§ **SHORT EXERCISE A**
In the baseball week roundup, why is the section headed "Tainted at the Top"? Answer in one to three sentences.

The Week That Was in Baseball: February 9-15, 2009
The Painful Legacy of the Steroid Era Comes Home to Roost
Wayne Huizenga Recalls 1997, With Regrets
Manny Ramirez, Paperback Writer

The State of the Game, This Week
So let’s see…Alex Rodriguez has admitted to steroids. Barry Bonds is ready to go to trial for denying what we all too well know to be the truth. Miguel Tejada has pleaded guilty, and Roger Clemens may soon have to do the same. Someone claims that Roberto Alomar has AIDS.

Exhibition baseball can’t come soon enough.

Tainted at the Top
You Oughta Know: Of the 26 Most Valuable Player Awards that have been handed out over the last 13 years, 14 have been given to suspected or admitted steroid users: Ken Caminiti, Juan Gonzalez (twice), Sammy Sosa, Ivan Rodriguez, Jason Giambi, Barry Bonds (four times), Miguel Tejada and Alex Rodriguez (three times).

§ **INPUT FOR THIS TASK**
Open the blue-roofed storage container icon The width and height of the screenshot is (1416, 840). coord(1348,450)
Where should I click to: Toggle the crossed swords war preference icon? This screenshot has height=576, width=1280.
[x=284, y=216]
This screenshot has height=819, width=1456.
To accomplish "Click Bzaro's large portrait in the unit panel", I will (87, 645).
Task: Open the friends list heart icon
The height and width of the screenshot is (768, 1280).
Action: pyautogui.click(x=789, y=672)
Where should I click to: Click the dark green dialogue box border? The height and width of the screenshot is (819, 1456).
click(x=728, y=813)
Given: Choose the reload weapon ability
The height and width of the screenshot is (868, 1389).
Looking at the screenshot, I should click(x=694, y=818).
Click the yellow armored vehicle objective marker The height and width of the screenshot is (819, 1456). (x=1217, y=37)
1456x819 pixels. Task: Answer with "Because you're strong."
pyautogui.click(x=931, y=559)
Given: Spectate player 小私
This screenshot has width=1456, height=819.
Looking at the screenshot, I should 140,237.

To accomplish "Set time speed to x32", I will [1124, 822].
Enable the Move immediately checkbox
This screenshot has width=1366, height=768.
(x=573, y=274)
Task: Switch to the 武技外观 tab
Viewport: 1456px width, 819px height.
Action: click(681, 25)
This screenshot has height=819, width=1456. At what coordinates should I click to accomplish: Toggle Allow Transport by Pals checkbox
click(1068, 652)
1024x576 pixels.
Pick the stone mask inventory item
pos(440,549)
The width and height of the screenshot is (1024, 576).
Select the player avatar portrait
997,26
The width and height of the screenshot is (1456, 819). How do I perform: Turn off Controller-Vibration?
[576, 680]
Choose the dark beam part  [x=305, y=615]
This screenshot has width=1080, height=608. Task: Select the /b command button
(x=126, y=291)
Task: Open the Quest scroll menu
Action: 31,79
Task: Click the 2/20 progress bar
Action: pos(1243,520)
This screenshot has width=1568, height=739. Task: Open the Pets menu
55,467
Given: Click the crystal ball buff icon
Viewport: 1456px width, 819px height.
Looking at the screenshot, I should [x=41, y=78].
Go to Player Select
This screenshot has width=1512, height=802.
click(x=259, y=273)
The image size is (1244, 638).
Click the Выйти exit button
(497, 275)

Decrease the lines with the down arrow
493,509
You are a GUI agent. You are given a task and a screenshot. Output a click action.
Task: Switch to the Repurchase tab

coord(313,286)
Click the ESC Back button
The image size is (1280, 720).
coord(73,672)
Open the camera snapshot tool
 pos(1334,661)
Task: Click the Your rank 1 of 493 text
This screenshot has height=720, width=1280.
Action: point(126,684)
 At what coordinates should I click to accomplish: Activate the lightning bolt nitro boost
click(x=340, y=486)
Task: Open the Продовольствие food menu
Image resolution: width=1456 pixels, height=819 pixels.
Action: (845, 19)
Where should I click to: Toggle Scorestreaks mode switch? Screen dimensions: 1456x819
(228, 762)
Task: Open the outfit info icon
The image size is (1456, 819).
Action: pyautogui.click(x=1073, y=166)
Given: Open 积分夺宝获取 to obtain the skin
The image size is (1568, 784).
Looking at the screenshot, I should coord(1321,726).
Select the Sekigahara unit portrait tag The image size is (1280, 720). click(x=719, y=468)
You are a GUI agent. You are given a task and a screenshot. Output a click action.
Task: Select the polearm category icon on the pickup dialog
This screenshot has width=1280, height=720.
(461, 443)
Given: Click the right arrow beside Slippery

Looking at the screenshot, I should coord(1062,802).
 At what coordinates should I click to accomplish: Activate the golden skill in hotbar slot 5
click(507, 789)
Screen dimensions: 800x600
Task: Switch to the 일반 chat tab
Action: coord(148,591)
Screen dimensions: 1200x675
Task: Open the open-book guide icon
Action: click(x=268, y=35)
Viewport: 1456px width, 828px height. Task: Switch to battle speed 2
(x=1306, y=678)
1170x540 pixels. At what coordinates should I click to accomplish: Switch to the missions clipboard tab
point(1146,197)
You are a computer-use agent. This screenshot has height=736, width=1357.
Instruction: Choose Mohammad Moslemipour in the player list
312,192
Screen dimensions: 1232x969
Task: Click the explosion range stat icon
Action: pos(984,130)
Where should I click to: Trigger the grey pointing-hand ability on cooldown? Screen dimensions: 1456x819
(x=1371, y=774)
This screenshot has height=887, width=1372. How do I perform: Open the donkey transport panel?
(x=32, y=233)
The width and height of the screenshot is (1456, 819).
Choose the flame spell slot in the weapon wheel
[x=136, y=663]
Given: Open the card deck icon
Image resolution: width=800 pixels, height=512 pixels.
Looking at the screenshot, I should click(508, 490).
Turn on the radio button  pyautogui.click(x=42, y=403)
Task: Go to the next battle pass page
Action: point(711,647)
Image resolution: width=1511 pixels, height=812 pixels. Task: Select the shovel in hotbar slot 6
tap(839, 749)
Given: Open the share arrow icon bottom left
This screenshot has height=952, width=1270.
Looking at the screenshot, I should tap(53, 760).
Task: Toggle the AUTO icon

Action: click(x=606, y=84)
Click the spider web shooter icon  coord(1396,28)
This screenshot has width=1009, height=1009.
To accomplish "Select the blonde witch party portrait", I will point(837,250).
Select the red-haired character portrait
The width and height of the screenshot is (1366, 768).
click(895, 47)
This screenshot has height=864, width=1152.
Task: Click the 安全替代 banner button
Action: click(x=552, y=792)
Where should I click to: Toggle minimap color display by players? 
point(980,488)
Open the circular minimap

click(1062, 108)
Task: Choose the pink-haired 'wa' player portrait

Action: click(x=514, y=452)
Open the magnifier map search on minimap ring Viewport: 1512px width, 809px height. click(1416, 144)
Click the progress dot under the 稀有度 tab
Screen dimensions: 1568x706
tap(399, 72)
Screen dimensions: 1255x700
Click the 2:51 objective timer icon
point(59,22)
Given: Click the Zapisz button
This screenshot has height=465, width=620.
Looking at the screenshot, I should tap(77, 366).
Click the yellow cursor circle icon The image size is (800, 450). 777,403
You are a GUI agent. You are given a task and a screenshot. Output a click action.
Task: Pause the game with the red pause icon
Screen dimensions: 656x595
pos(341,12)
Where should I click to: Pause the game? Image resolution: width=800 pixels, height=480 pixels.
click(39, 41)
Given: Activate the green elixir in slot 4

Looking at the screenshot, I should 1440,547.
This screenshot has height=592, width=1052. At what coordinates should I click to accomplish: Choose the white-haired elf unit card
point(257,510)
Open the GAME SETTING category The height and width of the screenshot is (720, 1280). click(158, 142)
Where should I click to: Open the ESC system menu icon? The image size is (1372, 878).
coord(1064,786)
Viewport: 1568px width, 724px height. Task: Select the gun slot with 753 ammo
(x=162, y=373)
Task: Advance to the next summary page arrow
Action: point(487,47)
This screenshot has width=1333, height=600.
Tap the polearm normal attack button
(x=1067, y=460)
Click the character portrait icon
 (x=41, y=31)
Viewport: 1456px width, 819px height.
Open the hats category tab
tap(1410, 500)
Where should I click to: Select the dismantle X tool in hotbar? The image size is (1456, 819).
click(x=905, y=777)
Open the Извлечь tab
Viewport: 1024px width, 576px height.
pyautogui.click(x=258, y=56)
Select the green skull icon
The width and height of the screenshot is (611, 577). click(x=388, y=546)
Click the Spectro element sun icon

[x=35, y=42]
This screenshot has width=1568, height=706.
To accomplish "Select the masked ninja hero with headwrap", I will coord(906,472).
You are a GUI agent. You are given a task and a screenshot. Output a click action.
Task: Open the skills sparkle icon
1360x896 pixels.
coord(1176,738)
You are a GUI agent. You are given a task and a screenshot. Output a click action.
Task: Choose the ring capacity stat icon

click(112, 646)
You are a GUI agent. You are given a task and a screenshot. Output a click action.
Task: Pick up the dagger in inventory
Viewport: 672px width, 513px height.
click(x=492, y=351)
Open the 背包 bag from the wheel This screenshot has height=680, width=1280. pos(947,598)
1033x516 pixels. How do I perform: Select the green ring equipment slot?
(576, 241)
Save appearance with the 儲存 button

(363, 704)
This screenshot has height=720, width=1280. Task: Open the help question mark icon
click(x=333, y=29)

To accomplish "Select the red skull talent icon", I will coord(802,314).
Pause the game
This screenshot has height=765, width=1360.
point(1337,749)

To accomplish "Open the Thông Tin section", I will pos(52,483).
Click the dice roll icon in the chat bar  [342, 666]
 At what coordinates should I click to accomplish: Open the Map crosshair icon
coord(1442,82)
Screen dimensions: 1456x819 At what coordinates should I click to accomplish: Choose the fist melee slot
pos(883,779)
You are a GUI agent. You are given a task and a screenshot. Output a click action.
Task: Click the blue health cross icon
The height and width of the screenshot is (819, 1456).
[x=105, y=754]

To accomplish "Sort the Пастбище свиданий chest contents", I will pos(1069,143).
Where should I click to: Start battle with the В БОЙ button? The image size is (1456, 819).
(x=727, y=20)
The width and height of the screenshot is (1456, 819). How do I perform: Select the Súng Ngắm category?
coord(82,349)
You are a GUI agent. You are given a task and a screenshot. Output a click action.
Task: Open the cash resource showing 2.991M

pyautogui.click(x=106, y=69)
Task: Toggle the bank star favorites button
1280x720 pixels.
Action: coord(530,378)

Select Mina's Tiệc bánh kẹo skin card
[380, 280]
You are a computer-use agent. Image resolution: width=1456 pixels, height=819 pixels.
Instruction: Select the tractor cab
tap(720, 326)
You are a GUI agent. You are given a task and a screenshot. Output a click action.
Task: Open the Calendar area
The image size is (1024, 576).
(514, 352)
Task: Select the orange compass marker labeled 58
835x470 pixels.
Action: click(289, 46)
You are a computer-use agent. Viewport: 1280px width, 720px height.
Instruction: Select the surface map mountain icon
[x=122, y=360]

§ **SHORT EXERCISE B**
In the listing, reproduce the lines starting with the one that has "Open the camera snapshot tool" and stopping after the one that has "Looking at the screenshot, I should coord(1321,726).".

§ **FINAL RESULT A**
Over the last 13 years, 14 of the 26 Most Valuable Player Awards went to suspected or admitted steroid users. Those players include Ken Caminiti, Juan Gonzalez, Sammy Sosa, Ivan Rodriguez, Jason Giambi, Barry Bonds, Miguel Tejada and Alex Rodriguez.

§ **FINAL RESULT B**
Open the camera snapshot tool
 pos(1334,661)
Task: Click the Your rank 1 of 493 text
This screenshot has height=720, width=1280.
Action: point(126,684)
 At what coordinates should I click to accomplish: Activate the lightning bolt nitro boost
click(x=340, y=486)
Task: Open the Продовольствие food menu
Image resolution: width=1456 pixels, height=819 pixels.
Action: (845, 19)
Where should I click to: Toggle Scorestreaks mode switch? Screen dimensions: 1456x819
(228, 762)
Task: Open the outfit info icon
The image size is (1456, 819).
Action: pyautogui.click(x=1073, y=166)
Given: Open 积分夺宝获取 to obtain the skin
The image size is (1568, 784).
Looking at the screenshot, I should coord(1321,726).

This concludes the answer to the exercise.